While Anthony was dating a man last year, the relationship has since cooled off. “She wasn’t ready to settle down,” according to the source. “That’s not what she’s looking for now.”
Back in 2008, Caylee was missing for 31 days before Anthony filed a missing person's report at the insistence of her mother. The toddler's remains were eventually found in a woody lot nearby Anthony's family residence.
At least 40 million people tuned in to watch her testimony during the widely discussed trial in 2011, per Nielsen Research.

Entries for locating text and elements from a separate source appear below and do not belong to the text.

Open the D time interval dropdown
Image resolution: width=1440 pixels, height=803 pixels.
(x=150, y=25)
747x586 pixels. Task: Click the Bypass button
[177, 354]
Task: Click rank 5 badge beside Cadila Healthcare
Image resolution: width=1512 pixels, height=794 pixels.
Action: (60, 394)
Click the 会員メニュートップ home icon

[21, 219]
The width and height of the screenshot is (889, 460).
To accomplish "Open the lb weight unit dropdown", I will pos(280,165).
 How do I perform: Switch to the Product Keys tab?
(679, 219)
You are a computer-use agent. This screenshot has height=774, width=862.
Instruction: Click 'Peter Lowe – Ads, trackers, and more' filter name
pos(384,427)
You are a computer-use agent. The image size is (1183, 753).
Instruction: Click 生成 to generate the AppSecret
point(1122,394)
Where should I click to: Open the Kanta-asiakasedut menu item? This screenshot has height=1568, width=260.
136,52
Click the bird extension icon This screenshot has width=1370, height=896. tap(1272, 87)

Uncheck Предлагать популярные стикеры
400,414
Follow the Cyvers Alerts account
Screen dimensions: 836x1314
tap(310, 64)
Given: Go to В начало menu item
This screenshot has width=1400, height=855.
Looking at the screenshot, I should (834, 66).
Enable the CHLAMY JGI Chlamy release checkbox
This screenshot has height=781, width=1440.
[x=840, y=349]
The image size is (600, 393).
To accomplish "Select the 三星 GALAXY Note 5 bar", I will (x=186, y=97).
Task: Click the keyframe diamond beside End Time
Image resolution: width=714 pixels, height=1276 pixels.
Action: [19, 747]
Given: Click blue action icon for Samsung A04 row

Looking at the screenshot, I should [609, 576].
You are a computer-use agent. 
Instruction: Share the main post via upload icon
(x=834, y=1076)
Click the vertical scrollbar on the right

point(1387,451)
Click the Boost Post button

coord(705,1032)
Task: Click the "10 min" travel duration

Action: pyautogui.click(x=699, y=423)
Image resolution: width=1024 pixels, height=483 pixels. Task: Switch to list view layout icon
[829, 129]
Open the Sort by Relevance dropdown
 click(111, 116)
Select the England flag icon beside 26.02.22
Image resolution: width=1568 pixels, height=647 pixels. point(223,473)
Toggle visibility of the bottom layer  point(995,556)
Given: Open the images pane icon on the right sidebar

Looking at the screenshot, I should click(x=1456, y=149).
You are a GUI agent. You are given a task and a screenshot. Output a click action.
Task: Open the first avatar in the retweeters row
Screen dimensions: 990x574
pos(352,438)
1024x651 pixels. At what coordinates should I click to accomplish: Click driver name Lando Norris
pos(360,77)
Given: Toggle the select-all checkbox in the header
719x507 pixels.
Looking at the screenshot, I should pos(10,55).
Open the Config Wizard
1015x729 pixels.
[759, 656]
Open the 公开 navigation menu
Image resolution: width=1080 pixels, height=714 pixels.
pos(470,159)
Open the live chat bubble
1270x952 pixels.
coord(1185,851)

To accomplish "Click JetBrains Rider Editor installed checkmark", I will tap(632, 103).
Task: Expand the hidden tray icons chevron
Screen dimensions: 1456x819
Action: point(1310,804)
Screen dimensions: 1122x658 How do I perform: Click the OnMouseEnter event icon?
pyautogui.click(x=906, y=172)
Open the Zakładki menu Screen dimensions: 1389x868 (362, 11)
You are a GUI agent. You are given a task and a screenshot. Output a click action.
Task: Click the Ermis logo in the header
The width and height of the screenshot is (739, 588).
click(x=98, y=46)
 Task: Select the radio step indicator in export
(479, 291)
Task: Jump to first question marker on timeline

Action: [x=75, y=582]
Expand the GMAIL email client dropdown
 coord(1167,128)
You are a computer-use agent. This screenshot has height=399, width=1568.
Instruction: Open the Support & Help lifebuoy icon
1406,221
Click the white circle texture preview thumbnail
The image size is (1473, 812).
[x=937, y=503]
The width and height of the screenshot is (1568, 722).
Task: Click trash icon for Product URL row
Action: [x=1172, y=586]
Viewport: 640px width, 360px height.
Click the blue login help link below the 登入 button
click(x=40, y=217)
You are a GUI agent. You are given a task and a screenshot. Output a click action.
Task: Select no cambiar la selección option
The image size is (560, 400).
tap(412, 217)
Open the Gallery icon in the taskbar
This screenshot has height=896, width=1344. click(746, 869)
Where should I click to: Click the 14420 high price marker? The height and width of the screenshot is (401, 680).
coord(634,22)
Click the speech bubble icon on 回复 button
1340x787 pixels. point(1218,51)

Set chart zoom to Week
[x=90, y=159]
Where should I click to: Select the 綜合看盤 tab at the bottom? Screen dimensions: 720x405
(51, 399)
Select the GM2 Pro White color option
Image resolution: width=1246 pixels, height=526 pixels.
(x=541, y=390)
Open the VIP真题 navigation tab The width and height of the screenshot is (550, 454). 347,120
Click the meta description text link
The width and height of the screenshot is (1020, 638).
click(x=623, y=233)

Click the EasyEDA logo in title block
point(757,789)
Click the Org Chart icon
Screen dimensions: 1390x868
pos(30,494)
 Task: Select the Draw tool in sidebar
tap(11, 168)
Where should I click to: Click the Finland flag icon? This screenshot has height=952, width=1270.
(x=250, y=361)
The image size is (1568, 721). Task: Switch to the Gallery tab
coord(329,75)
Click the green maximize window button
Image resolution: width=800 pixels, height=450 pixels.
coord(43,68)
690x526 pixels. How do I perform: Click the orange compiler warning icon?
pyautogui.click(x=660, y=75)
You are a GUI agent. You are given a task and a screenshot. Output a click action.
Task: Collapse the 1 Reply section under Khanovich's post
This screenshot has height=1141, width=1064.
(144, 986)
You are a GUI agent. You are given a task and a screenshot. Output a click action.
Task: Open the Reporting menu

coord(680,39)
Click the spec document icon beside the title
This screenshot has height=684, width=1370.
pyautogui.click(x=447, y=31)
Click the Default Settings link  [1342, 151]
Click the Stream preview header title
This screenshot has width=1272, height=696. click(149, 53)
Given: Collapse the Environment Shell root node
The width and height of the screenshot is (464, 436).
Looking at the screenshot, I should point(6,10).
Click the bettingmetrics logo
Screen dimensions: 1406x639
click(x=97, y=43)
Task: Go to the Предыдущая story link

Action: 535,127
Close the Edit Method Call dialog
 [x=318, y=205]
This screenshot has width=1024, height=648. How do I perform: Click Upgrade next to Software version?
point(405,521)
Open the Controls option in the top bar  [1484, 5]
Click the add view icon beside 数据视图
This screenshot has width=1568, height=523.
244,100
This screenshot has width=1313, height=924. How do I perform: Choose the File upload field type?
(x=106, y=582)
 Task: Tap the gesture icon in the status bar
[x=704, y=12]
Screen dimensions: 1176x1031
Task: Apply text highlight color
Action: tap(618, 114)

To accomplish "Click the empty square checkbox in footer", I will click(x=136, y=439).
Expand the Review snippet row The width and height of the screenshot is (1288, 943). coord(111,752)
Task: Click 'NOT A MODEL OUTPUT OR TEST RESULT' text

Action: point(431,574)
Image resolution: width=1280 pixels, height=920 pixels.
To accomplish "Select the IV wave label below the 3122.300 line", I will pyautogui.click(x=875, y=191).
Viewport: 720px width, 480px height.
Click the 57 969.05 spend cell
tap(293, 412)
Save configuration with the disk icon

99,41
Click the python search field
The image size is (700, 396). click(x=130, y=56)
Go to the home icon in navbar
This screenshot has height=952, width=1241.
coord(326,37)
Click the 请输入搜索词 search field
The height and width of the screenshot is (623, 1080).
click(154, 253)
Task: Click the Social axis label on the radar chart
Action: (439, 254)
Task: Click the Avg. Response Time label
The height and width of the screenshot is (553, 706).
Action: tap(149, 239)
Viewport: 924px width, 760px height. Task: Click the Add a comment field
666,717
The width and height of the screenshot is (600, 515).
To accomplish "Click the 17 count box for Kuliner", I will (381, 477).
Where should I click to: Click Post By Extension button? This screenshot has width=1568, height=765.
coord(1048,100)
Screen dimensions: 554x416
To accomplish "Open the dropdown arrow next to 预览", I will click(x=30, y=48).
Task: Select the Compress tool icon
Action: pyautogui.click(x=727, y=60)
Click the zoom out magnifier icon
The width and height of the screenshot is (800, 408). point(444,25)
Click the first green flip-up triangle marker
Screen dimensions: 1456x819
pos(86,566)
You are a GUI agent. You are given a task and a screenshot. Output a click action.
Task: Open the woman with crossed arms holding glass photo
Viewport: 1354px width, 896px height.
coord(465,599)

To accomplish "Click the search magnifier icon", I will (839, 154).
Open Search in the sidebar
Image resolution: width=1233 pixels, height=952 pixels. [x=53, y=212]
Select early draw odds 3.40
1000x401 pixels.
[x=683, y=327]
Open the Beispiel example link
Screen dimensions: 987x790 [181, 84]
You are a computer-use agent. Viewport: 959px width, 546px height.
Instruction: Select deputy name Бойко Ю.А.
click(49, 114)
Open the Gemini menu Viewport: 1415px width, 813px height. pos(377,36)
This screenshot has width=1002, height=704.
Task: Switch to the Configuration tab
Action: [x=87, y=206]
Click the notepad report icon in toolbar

While she was convicted of four counts of lying to cops, she was acquitted of murder and manslaughter charges on July 5, 2011.
Following her acquittal, many thought she was "one of the most hated women in America", as described by a spokeswoman for the Florida Department of Corrections.
According to the unnamed source, Anthony now finds it easier to respond to those who confront her about her notorious past. "She’s fighting back,” they said. “She used to avoid people, but now she calls them ‘psycho haters’ and is defiant about them. She says things like ‘ugh, they just need to get over me.'”
Anthony told the Associated Press during a 2017 interview she was unlikely to have more children. “If I am blessed enough to have another child — if I’d be dumb enough to bring another kid into this world knowing that there’d be a potential that some little snot-nosed kid would then say something mean to my kid — I don’t think I could live with that,” she said.
However, 18 months after the ordeal, she hasn't completely discounted the possibilty. “For a long time she was like ‘no way,'” an insider told the outlet in October. “But time has changed that and she’s now open to it in a way she hasn’t been before.”
Having said that, Anthony continues to distance herself from her infamous past as she works as a researcher for her private investigator.